Table 1 sinks mud/tin argillization results of elemental analyses
| Detection | Sn | Pb | Cu | Fe | As | Sb | Organism | Moisture * |
| Component content/% | 40.6 | 0.00013 | 4.11 | 6.93 | 0.00024 | 0.000201 | 0.48 | 49.0 |
(* is heavy mud detected result except " moisture ", and other detection is the detected result of tin mud)
II, the tin mud after pulverizing are mixed into blank with highly basic, water in mixing tank.
The present embodiment is got 100g tin mud, and water 50g is 1: 5 according to the ratio of tin atom and the amount of substance of hydroxide ion, and the add-on of calculating solid-state highly basic sodium hydroxide is about 68g.At first sodium hydroxide is dissolved in the water fully, then adds tin mud in this sodium hydroxide solution, stirring and evenly mixing forms the blank for the treatment of roasting.
III, oven dry and the described blank of roasting.

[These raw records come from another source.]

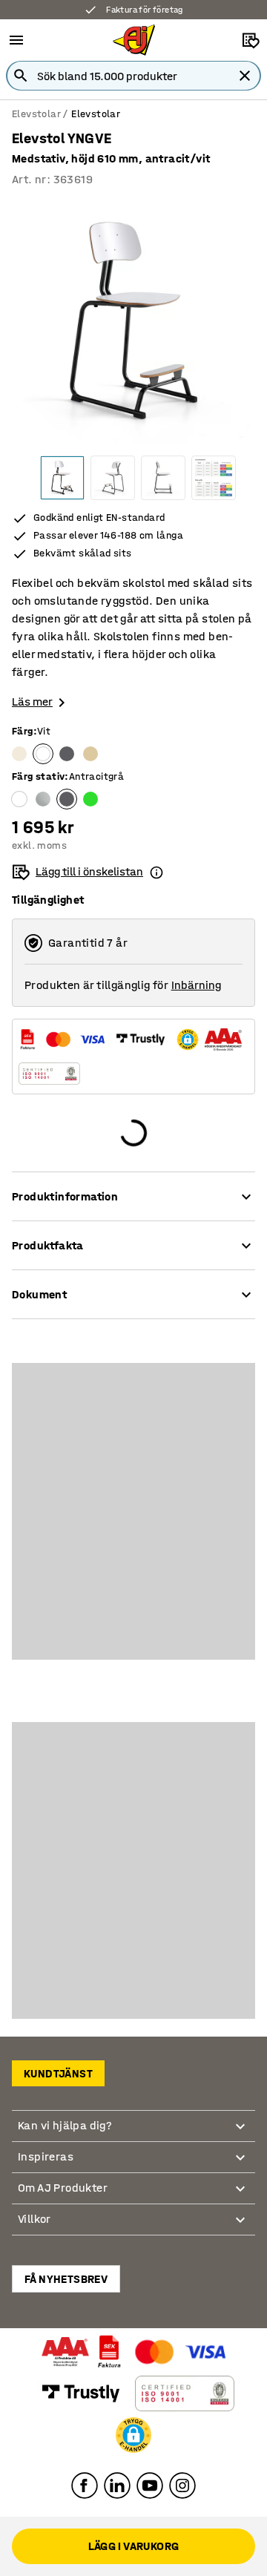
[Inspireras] (240, 2157)
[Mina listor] (250, 40)
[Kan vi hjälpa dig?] (240, 2126)
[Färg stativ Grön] (90, 799)
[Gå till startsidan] (134, 40)
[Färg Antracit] (66, 753)
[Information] (156, 872)
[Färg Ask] (90, 753)
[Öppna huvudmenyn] (16, 40)
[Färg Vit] (43, 753)
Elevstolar (36, 114)
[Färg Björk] (19, 753)
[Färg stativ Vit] (19, 799)
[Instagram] (182, 2485)
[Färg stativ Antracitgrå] (66, 799)
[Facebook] (84, 2485)
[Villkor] (240, 2219)
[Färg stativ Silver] (43, 799)
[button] (133, 2435)
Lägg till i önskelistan (89, 871)
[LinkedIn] (117, 2485)
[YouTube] (149, 2485)
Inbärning (196, 985)
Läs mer (32, 701)
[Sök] (20, 75)
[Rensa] (245, 76)
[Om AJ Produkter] (240, 2188)
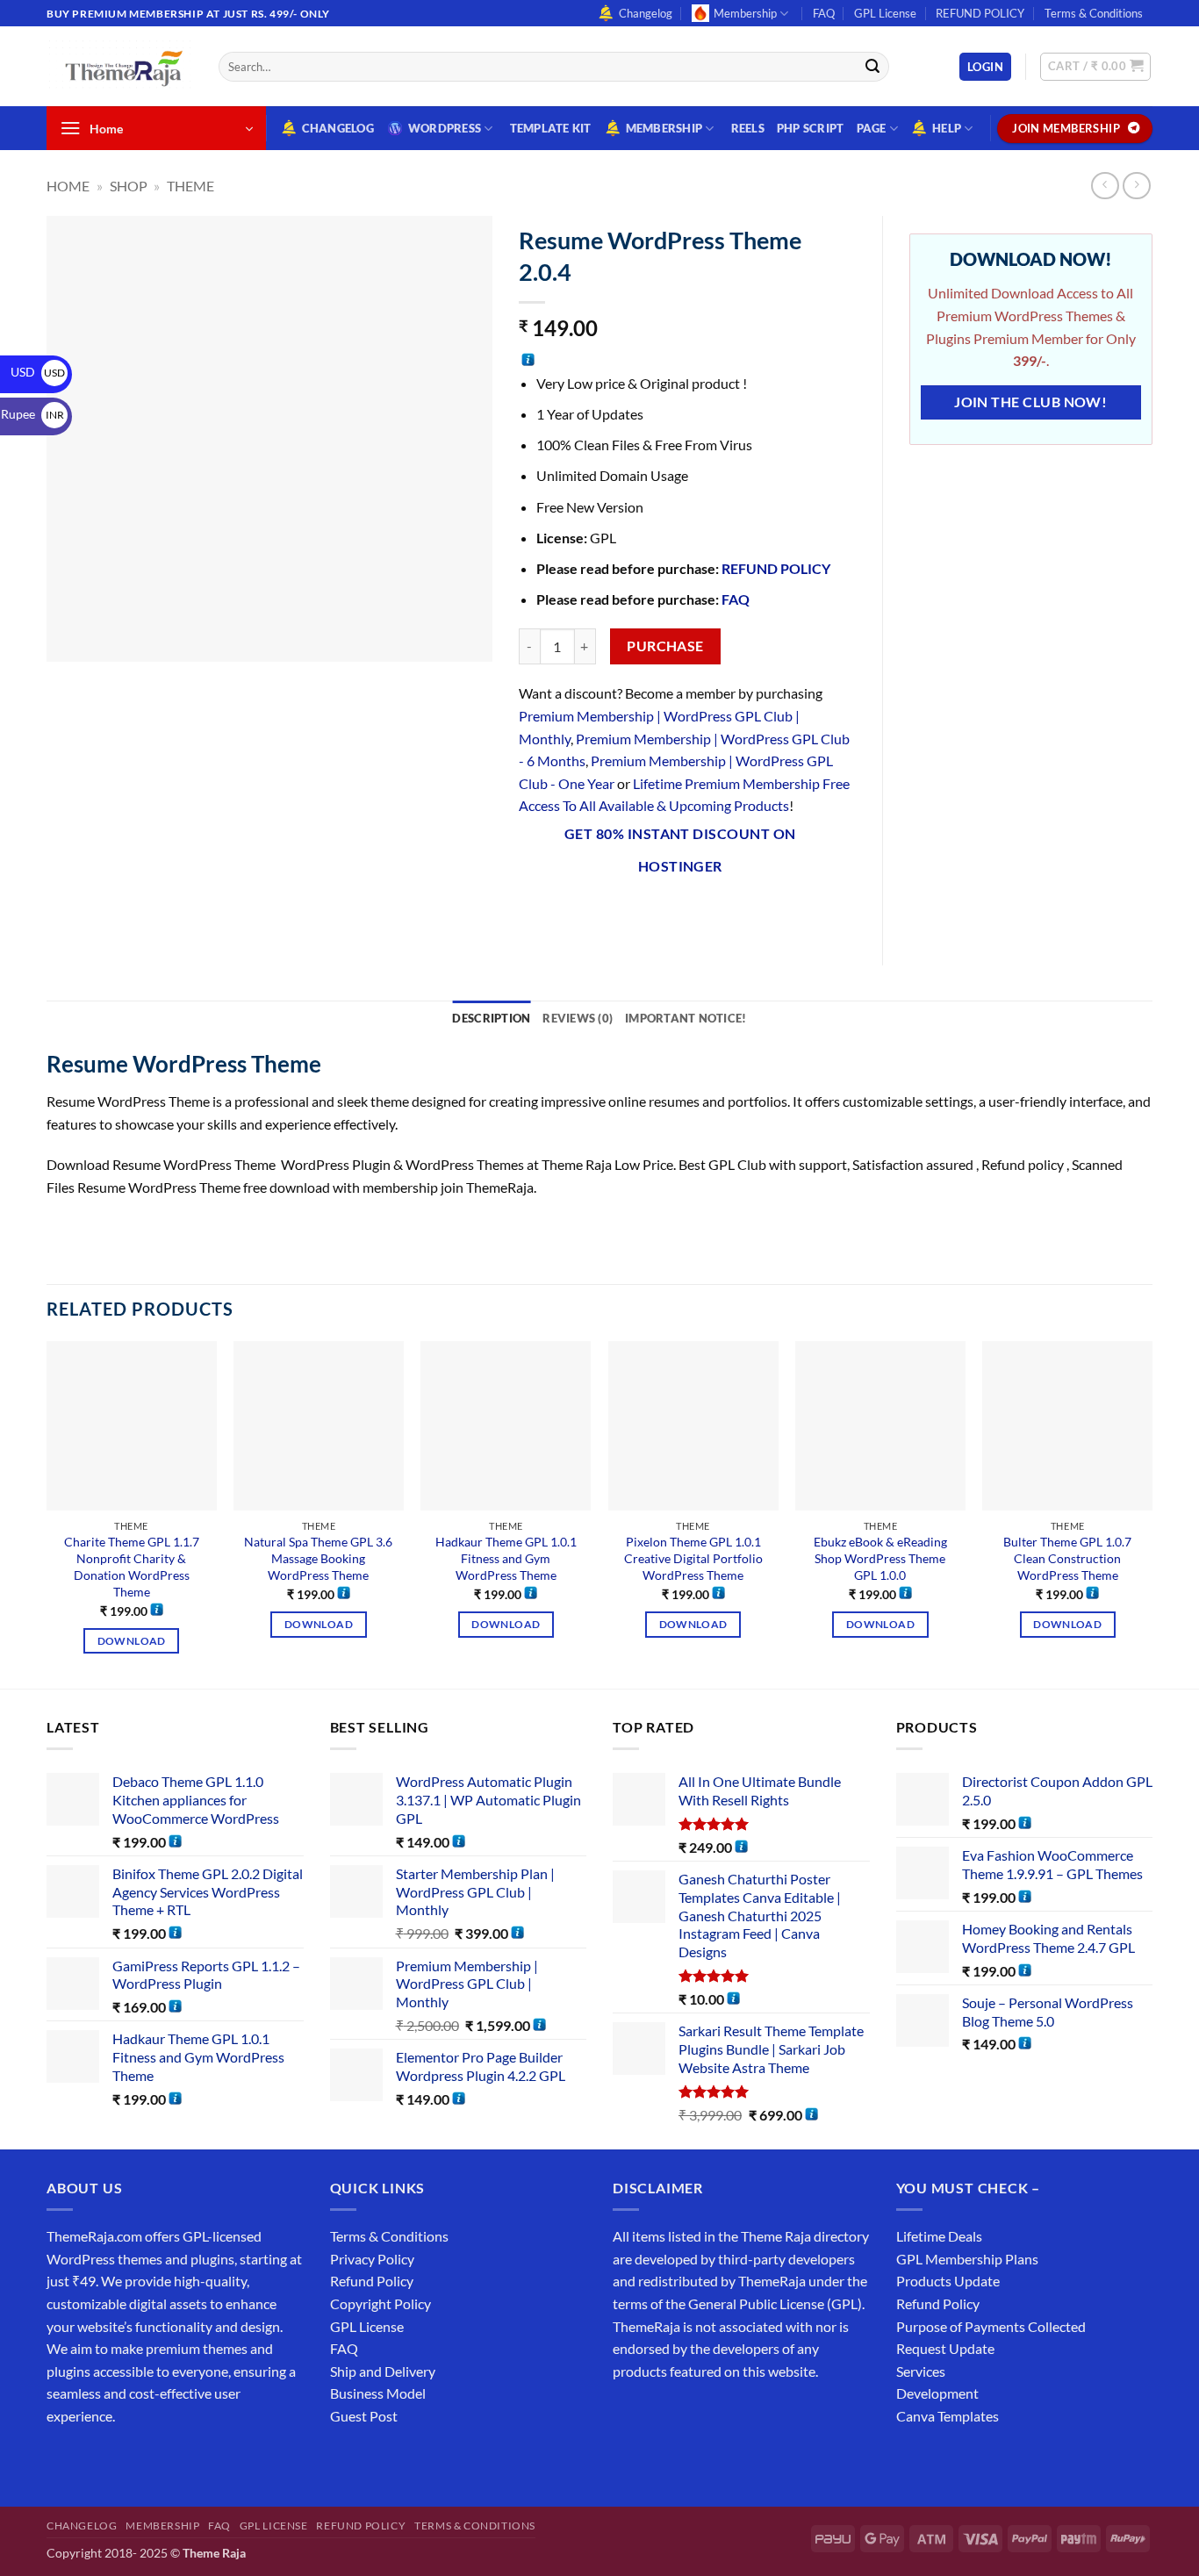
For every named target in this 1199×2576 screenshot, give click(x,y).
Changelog (645, 13)
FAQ (824, 13)
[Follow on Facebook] (62, 2459)
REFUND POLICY (980, 13)
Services (920, 2371)
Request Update (945, 2348)
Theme (190, 185)
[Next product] (1104, 185)
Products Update (948, 2280)
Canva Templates (947, 2415)
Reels (748, 128)
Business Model (378, 2393)
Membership (745, 13)
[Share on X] (565, 913)
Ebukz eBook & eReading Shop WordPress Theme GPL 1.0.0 (880, 1558)
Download (131, 1641)
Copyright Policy (380, 2303)
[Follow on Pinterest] (189, 2459)
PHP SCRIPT (810, 128)
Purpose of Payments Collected (991, 2326)
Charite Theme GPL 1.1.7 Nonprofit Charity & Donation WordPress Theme (131, 1566)
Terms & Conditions (1094, 13)
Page (872, 128)
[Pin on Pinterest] (661, 913)
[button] (985, 67)
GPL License (885, 13)
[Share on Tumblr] (724, 913)
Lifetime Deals (939, 2236)
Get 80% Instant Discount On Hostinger (680, 850)
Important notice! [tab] (685, 1018)
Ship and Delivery (382, 2371)
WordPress (444, 128)
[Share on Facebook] (534, 913)
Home (68, 185)
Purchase (665, 646)
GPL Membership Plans (967, 2258)
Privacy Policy (372, 2258)
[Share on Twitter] (597, 913)
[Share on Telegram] (756, 913)
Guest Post (364, 2415)
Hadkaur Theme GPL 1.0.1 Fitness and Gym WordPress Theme (506, 1558)
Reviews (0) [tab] (577, 1018)
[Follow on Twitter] (125, 2459)
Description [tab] (491, 1018)
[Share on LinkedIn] (692, 913)
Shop (128, 185)
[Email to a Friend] (628, 913)
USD (38, 371)
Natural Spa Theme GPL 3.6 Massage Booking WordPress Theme (318, 1558)
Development (937, 2393)
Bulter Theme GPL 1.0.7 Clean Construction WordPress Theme (1067, 1558)
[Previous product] (1136, 185)
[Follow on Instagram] (94, 2459)
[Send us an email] (1161, 23)
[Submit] (872, 67)
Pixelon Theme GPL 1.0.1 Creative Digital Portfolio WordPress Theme (693, 1558)
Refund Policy (371, 2280)
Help (946, 128)
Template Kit (551, 128)
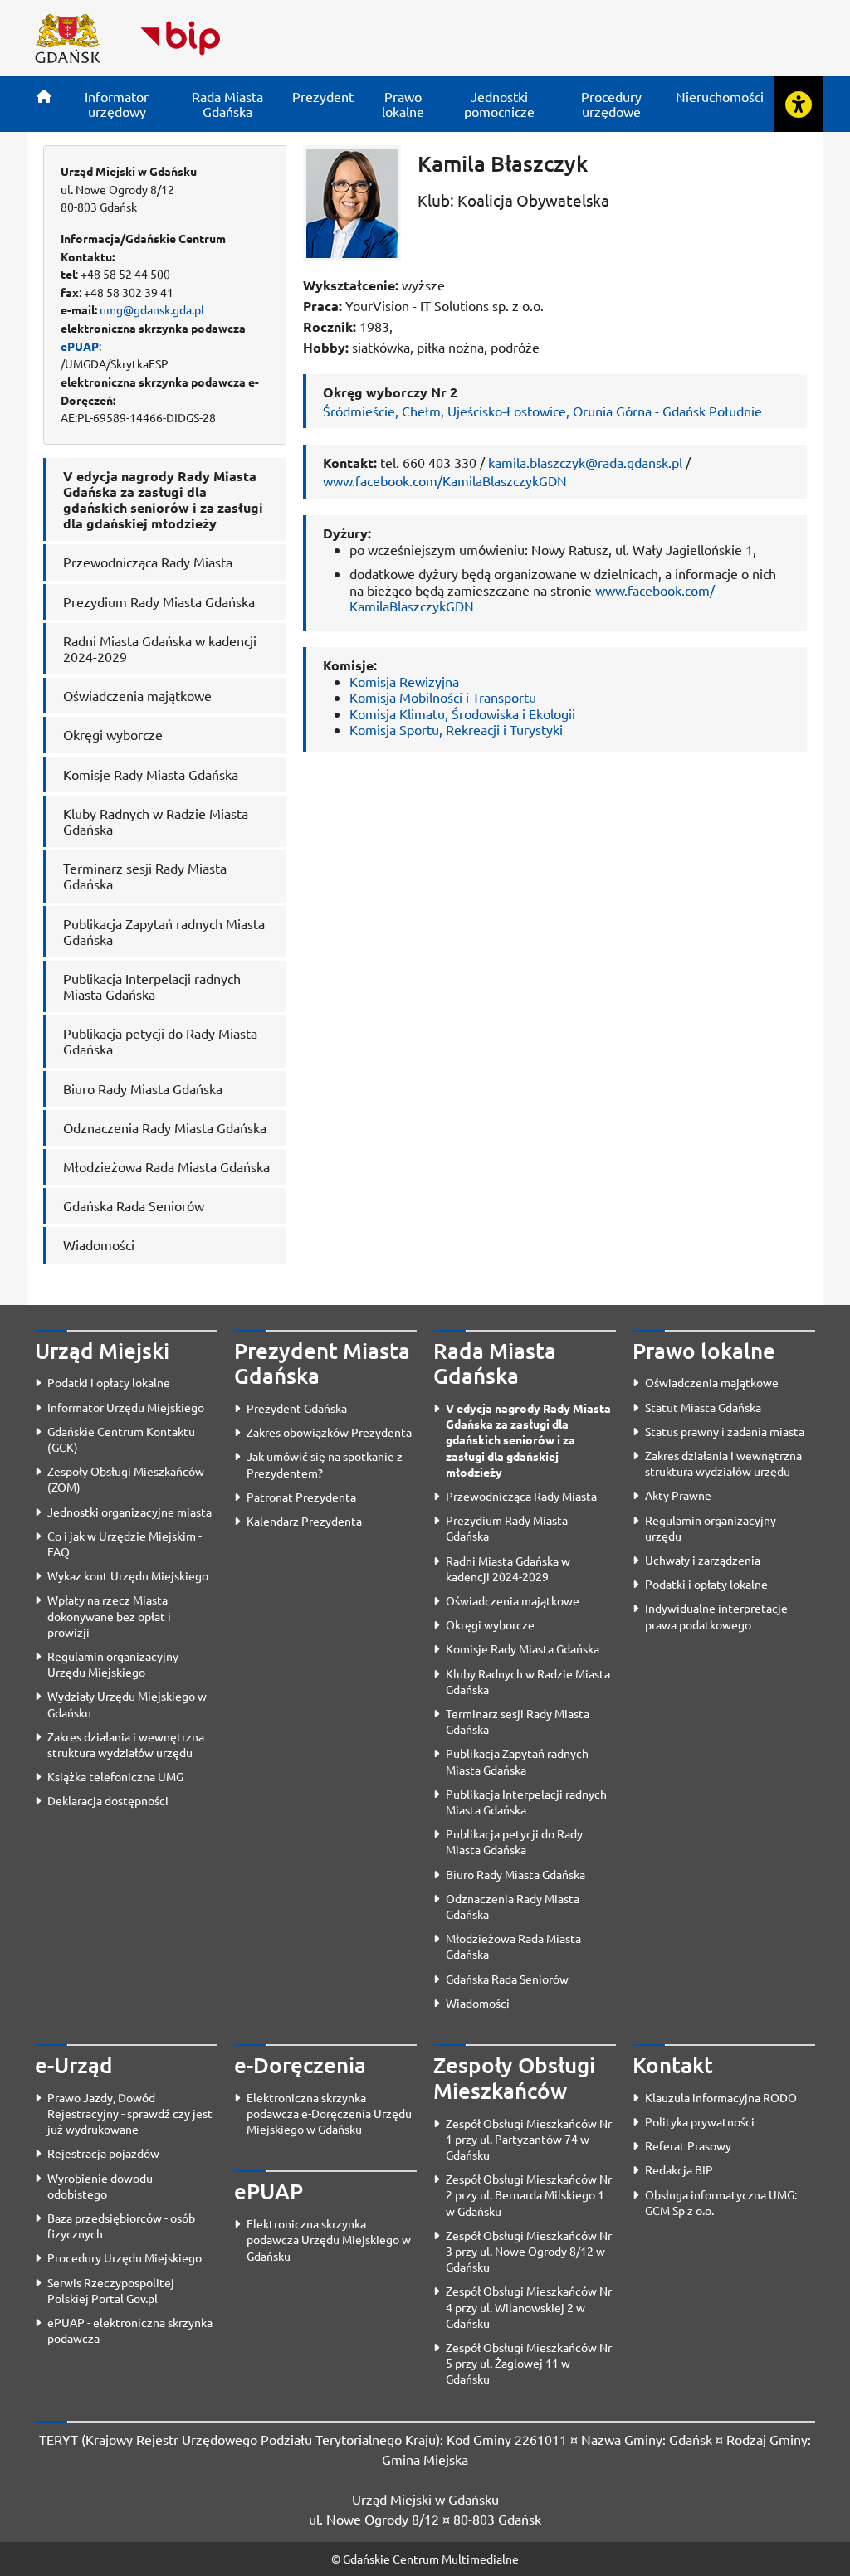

Above-mentioned blank is placed in stoving oven, drying program is set.At first control 100 ℃ of left and right the moisture in described blank is drained, process is about 1 hour; Then control temperature and be increased to 300 ℃, roasting 2~3 hours impels tin mud and highly basic fully to react.After roasting was completed, it is standby that cooling crush forms siccative.
IV, leaching Na
2SnO
3
Described siccative is transferred in batch extractor, is described siccative to be mixed with water in 1: 5 according to mass ratio, controls 60 ℃ of extraction temperatures, and stirring reaction 3 hours obtains the first leach liquor.At the leaching process coda, in order to remove the foreign ions such as cupric ion, iron ion, be added into appropriate deslagging agent in the first leach liquor, insulated and stirred 1 hour.The present embodiment deslagging agent is the sodium sulfide solution of mass concentration 5%, and addition is that every liter of first leach liquor adds the 10ml deslagging agent.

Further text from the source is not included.